### What the exercise asks
Repeat the lines from the one containing "How do I perform: Visit" through the last line of the data, exactly, pictures omitted.

======== The records ========

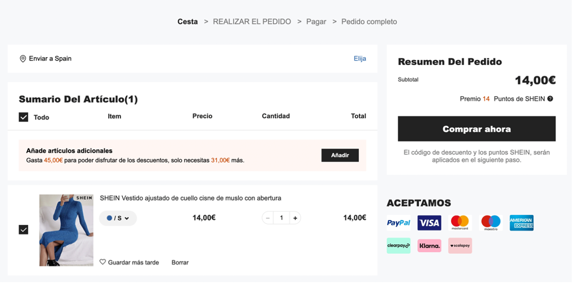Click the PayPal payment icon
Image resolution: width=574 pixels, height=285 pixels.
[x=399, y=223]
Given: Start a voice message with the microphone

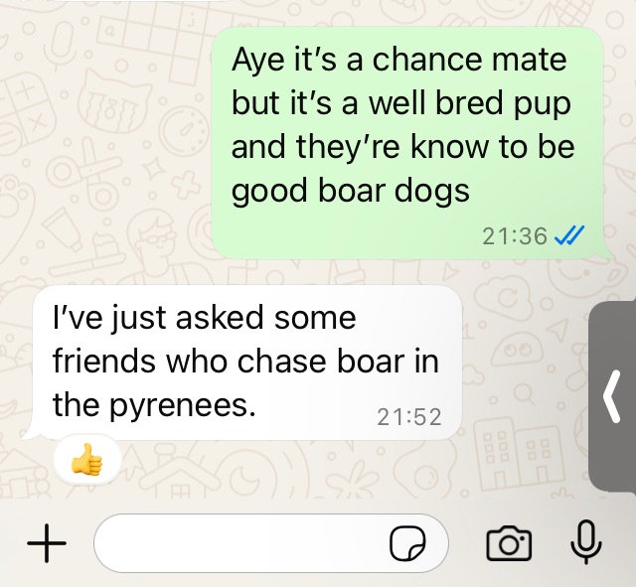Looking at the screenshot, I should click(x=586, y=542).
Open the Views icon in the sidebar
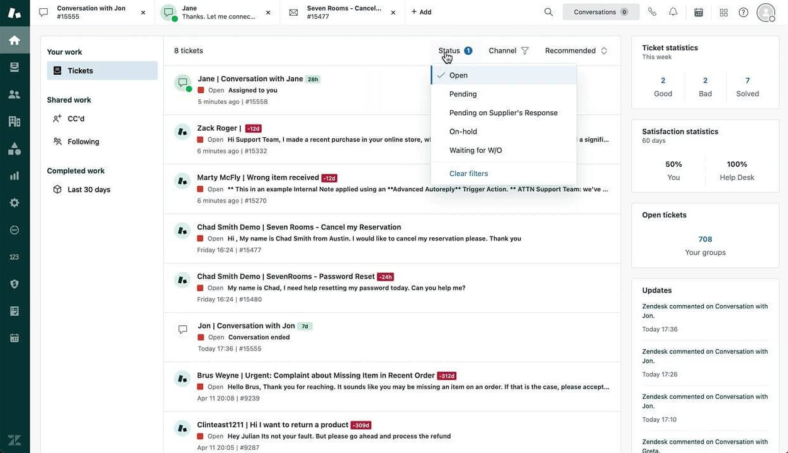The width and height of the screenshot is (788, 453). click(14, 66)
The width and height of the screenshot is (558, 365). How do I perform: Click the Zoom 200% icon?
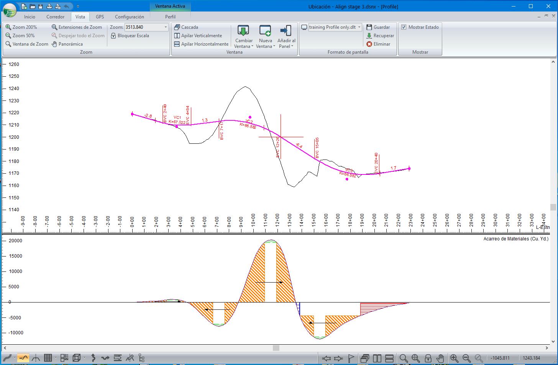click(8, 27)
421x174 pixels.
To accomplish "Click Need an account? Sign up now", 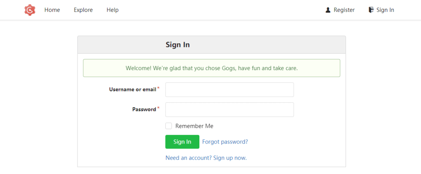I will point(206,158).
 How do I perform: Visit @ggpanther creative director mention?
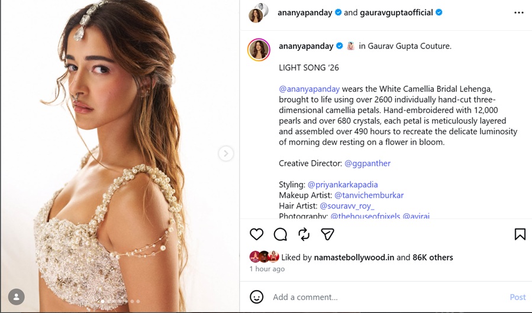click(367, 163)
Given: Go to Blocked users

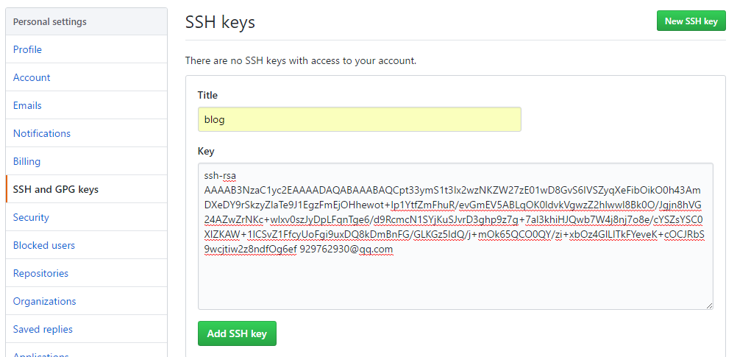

========

### Reply
 How do I perform: Visit @ggpanther creative director mention?
click(367, 163)
Given: Go to Blocked users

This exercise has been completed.